まず郷土史料には次のように記されています。
階は堂に登る道、また梯、級などの意で、山階は天霧山のふもとで、低い山や坂があるところにちなみ、山城国宇治郡山科とあるのも同じ意味であろう。中央を弘田川が北流して西白方にいたる。
『多度津町の地名』 P93より引用
山城国宇治郡山科とは現在の京都府山科区のことで山に囲まれた土地です。
多度津の山階もここと同じように山や坂などの地形によって名付けられたとされているようです。『新撰讃岐国風土記』という明治の史料にそのように記されているようですが、天保5年(1834)に著された『讃岐国神社考』にも同様の記述があります。
山城國在山階村 眞淵曰 山麓登々若地有品階 故此地亦據雨霧山之麓則義葢與之同
『讃岐国神社考』より引用
しかし、山階が地形から名付けられたとするなら少し気になることがあります。それは多度津の山階は山や坂がそれほど多い土地ではないということ。まだ山階の西にある奥白方の方が多いぐらいです。
それに地形によって名付けられたのであれば、各地に山階という地名がありそうなもの。山階はとても珍しい地名です。何か別の由来があるのではないでしょうか。
まずは、山階という地名がその他にないか調べてみました。
滋賀県の山階町
滋賀県の長浜市に山階町というところがあります。しかもこの町は平野の中心部にあり、山や坂もありません。
この山階町を地名辞典で引いてみると、そこには山階荘という荘園があったことに由来すると記されていました。荘園とは中世における権力者の所有地。当時は権力のある貴族や寺社が全国に広大な土地を持っていました。そしてこの山階荘を所有していたのは興福寺でした。

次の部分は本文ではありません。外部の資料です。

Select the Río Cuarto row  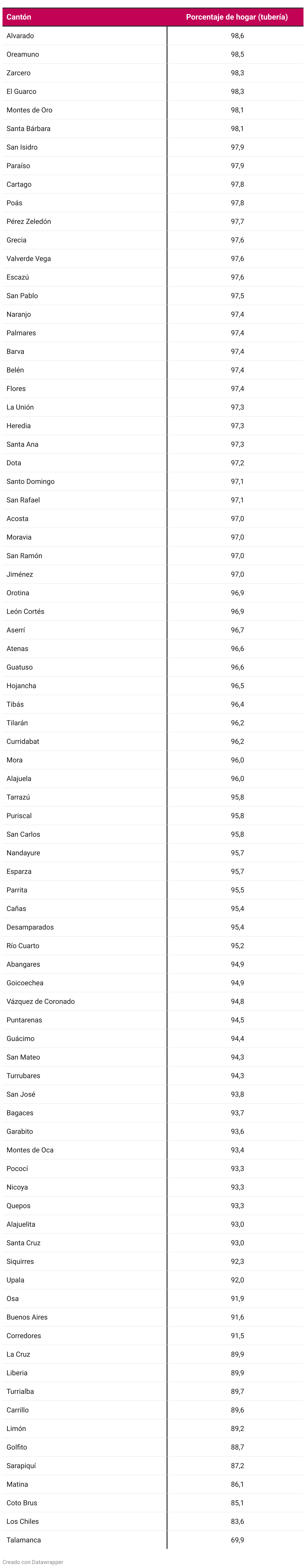pyautogui.click(x=153, y=945)
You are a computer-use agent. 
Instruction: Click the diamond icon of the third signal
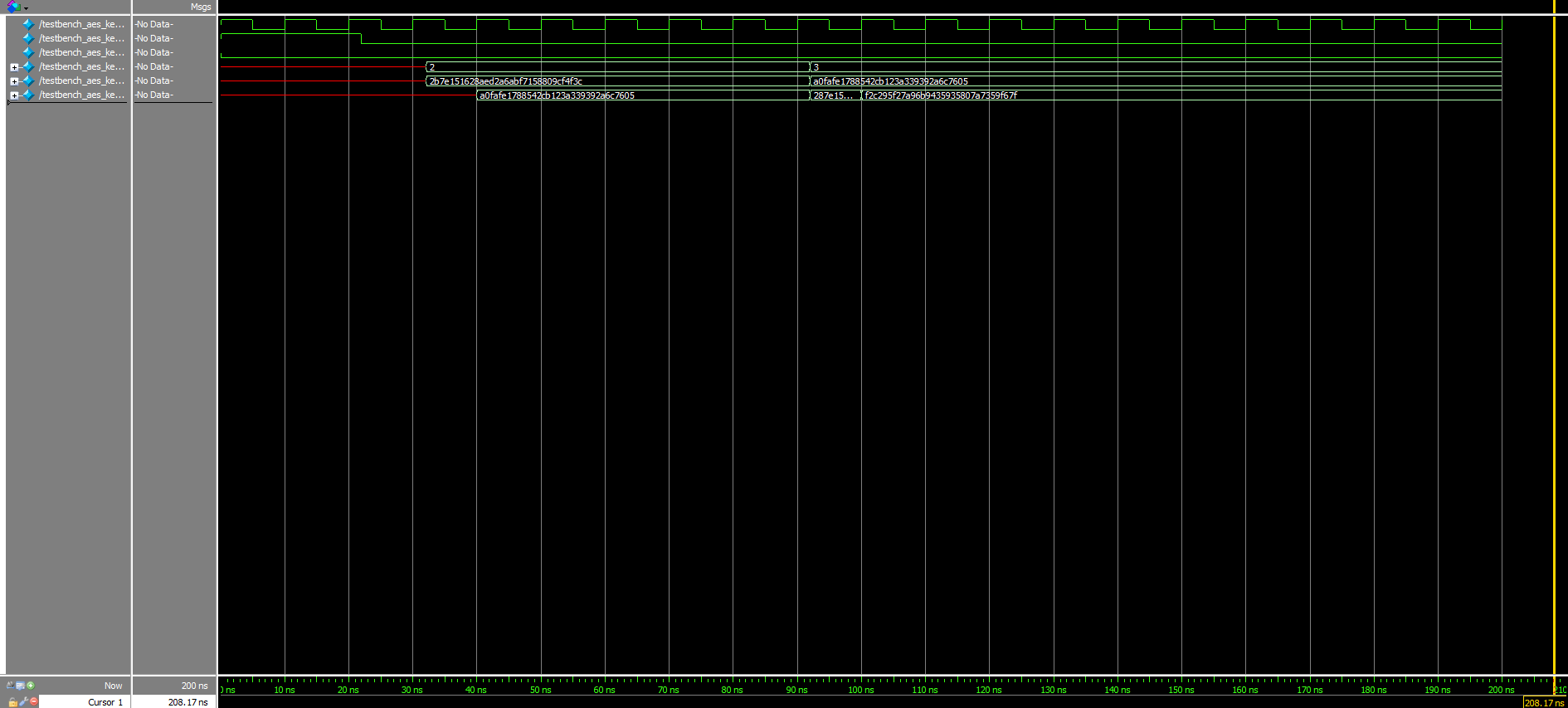[28, 52]
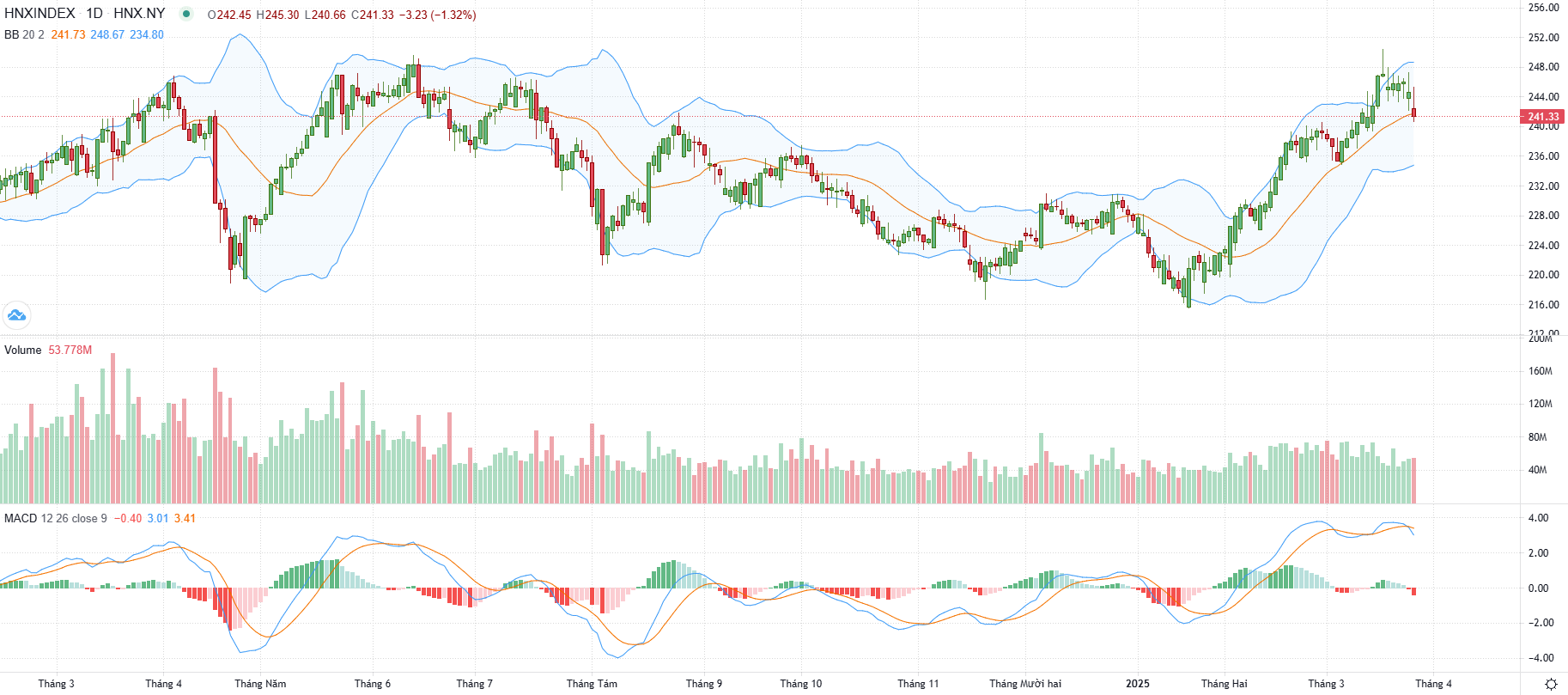
Task: Click the green market status dot
Action: pyautogui.click(x=186, y=14)
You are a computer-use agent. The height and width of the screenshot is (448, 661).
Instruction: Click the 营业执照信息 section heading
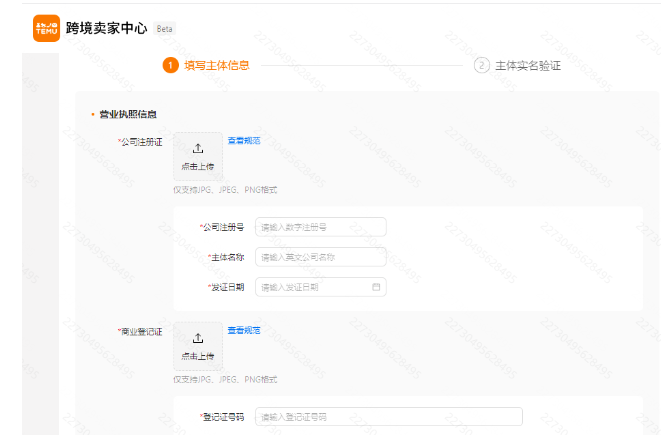[x=127, y=115]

興福寺は奈良のお寺ですが、かつては京都の山科にあって山階寺と呼ばれていた寺院。そして藤原氏の氏寺でもあります。そう言えば多度津の山階の氏神様(春日神)も藤原氏の氏神です。なんとなく繋がってきました。
ここで大胆な仮説を立ててみました。
山階は藤原氏ゆかりの地?
山階は藤原氏の土地で、京都の山科と縁があることを示す地名なのではないでしょうか?
まずは京都の山科(山階)と藤原氏の関係を調べてみました。
山科と山階
読み方は同じ「やましな」でも京都は「山科」で、多度津は「山階」です。これらは違うものなのでしょうか?
調べてみると山城国(京都)でも山階と書いていた時代がありました。『今昔物語集』などでは山科ではなく山階と記されています。山科と山階は同じ意味のようです。
山階は古い時代の地名を受け継いでいるのかもしれません。
山階と藤原氏
山階と藤原氏の関係は飛鳥時代まで遡ります。
かつて京都の山科には大化の改新で有名な中臣鎌足の邸宅がありました。そこに建てられたのが山階寺。中臣鎌足は最期に天智天皇から「藤原」の姓を賜って藤原鎌足となり、そこから藤原氏の歴史が始まります。山科(山階)は藤原氏の起源とも言える地名なのかもしれません。
山階寺は最終的に、藤原不比等(鎌足の次男)によって奈良に移されて興福寺となりますが、山階寺は藤原氏の氏寺の名称として奈良時代以降も受け継がれます。
歴史上では「山階」と「藤原氏」は深く関係しており、山階が藤原氏ゆかりの地である可能性は高そうです。
山階の由来となる5つの仮説
さらに調べてみると、多度津の山階が藤原氏ゆかりの地であることを匂わせる史実がいくつかありました。それらをもとに、5つの仮説としてご紹介します。
「古代の藤原郷」説
正倉院に保管されている古文書の天平17年(745)の記事に、多度郡藤原郷の大伴部首豊国と大伴部田次という人物が出てきます。これは多度郡(今の多度津町と善通寺市付近)のどこかに藤原郷という村があり、大伴部という人が住んでいたということです。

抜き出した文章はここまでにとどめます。